— What to produce —
Starting with the line that has "Given: Click the arrow", retype each line down to the end of the entries below, without leaving any out or adding any.

···

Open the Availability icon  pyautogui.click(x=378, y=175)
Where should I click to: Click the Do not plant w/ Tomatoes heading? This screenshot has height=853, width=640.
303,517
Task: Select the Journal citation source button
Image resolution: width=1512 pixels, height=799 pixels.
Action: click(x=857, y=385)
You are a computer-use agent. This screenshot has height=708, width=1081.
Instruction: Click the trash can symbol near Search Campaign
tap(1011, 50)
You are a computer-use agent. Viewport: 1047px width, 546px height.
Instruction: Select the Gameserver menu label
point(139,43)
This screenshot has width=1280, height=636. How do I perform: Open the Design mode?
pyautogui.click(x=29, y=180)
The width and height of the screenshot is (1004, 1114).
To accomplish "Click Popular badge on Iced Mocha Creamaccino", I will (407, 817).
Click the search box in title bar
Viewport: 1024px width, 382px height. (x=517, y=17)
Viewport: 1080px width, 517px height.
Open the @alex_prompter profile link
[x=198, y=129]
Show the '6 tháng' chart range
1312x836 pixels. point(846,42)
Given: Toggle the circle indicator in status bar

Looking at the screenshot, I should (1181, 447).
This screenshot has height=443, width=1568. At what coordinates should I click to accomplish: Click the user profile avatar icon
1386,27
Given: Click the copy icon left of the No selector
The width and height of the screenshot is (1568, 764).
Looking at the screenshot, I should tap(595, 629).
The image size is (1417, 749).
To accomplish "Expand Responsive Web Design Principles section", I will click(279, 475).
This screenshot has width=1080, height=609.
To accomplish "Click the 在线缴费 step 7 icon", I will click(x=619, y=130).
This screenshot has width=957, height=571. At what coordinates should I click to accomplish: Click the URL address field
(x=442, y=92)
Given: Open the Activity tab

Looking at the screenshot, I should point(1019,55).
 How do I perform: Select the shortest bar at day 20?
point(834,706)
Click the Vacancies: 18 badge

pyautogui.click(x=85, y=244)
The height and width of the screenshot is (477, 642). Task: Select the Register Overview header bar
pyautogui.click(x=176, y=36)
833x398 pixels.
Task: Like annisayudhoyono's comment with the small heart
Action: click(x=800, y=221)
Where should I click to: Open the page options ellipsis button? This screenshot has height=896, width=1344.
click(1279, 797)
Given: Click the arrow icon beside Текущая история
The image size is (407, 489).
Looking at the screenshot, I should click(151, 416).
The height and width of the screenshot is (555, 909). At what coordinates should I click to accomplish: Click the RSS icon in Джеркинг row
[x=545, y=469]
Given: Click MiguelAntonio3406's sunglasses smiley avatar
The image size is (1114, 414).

···

— Exercise output —
Given: Click the arrow icon beside Текущая история
The image size is (407, 489).
Looking at the screenshot, I should click(151, 416).
The height and width of the screenshot is (555, 909). At what coordinates should I click to accomplish: Click the RSS icon in Джеркинг row
[x=545, y=469]
Given: Click MiguelAntonio3406's sunglasses smiley avatar
The image size is (1114, 414).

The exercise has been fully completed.